広島・松山旅行記(7) 岩惣(いわそう)に泊まる そのに

"もみぢだに公園"の石碑の脇を抜けて、山に向かって歩く。
綺麗に掃き清められ、打ち水がされた坂道は、これから待ち構えている驚きへの期待を盛り上げる。

いくつかの建物を通り過ぎ、やがて"錦楓亭"(きんぷうてい)という表札の掛かった建物に案内された。あの玄関をなんと呼ぶのだろう。秘密めいた庭園に続く扉のような、和風建築に住んでいる人しか知らない、あの不思議な扉を開けると、茶室へ入るような小さな障子を開ける。目の前すぐにクローゼットがあって、その前を右に曲がると、一直線に伸びる廊下が続いている。



"錦楓亭"は10畳間、16畳間の和室2部屋と、紅葉谷を眺めるためにしつらえたとしか思えない洋室の3部屋を持つ離れ。廊下の先には古びた懐かしい洗面台があって、その奥がトイレになっている。余計な家具のないすっきりとした各部屋は、僕はとても居心地良く感じられた。プライベート感溢れる空間に僕たちはすぐに馴染み、リラックスした。広い部屋は落ち着かないという人が僕の周りにもいるけれど、どうしてなのだろう。手足を思い切り伸ばして寝転んだり、窓の桟に腰掛けて紅葉谷を眺めたり、狭苦しいホテルの部屋では味わえない開放感を楽しめる。

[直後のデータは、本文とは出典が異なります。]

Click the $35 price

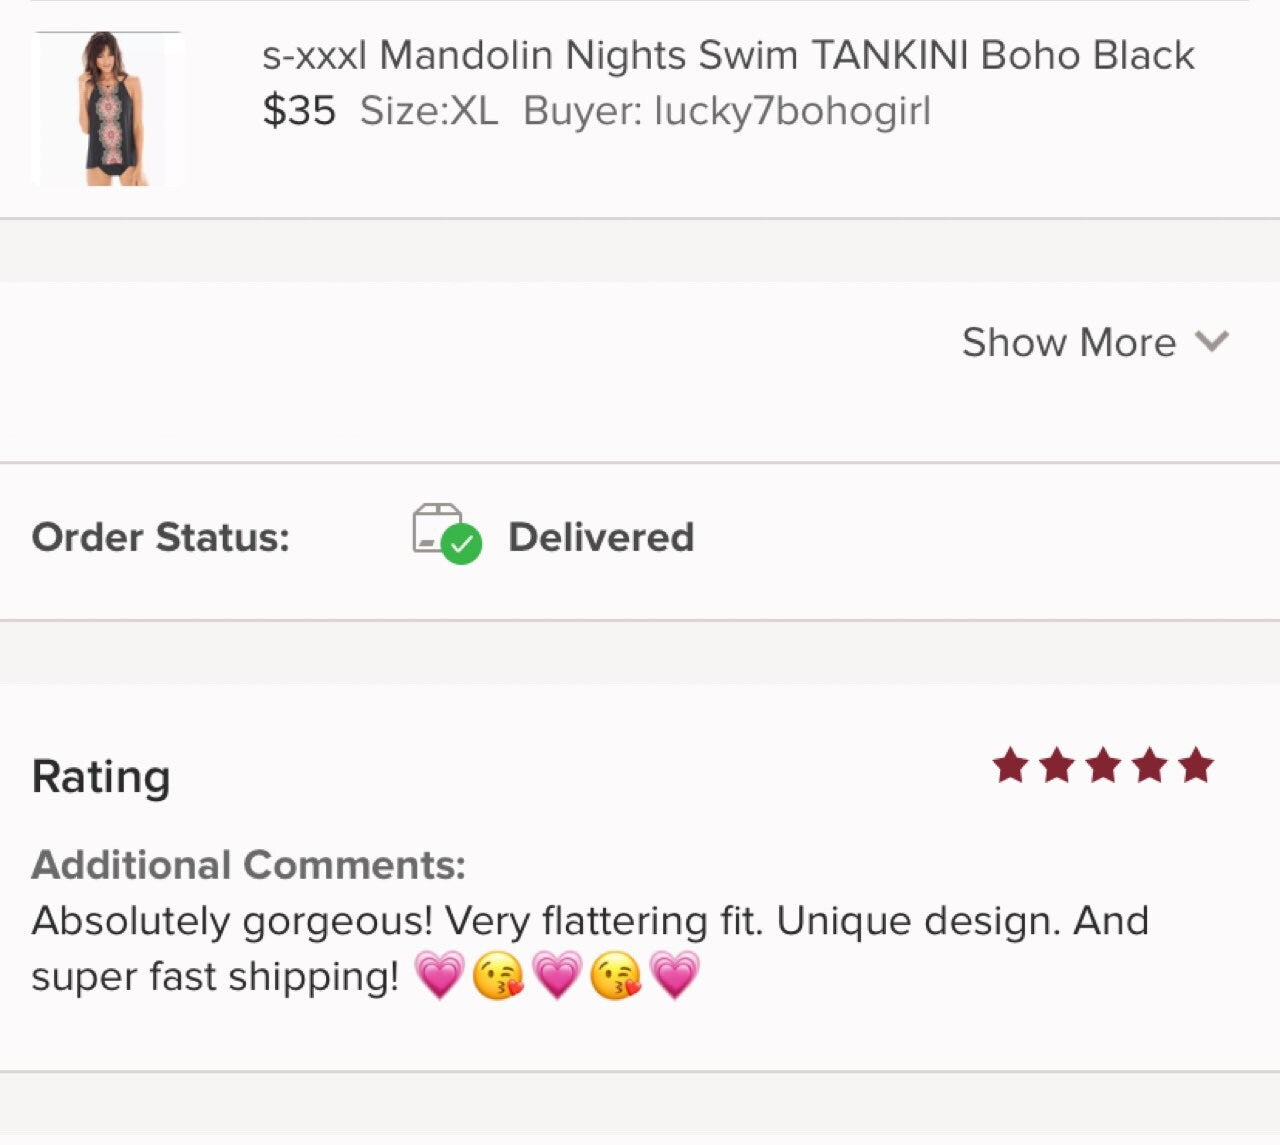pyautogui.click(x=298, y=111)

僕たちを案内してくれた仲居さんに、今夜はよろしく頼む旨を挨拶すると、彼女はいったん部屋の外に引っ込んだ。この離れには食事のための配膳室が完備されている。僕らが寛いでいると抹茶ともみじ饅頭を用意してくれた。もみじ饅頭は、岩惣の女将が菓子匠に発注して誕生したものなのだとか。美味美味。




2 件のコメント:

  1. ここ、たぶんですけど、小学生の時に家族旅行で泊まっています。
    泊まった翌朝、庭みたいなところに白蛇が出て(あまり大きくないやつ)旅館の人が
    白蛇は神様の使い・・って話してくれたのが印象に残っているな~

    返信削除
    返信
    1. 家族旅行で岩惣ですか~いい思い出ですね!
      こういう歴史のあるクラシックホテルは、親子3代で宿泊した記憶があるとか、anupamさんと僕の間で共通の体験となっていたりと、特別感があっていいですね。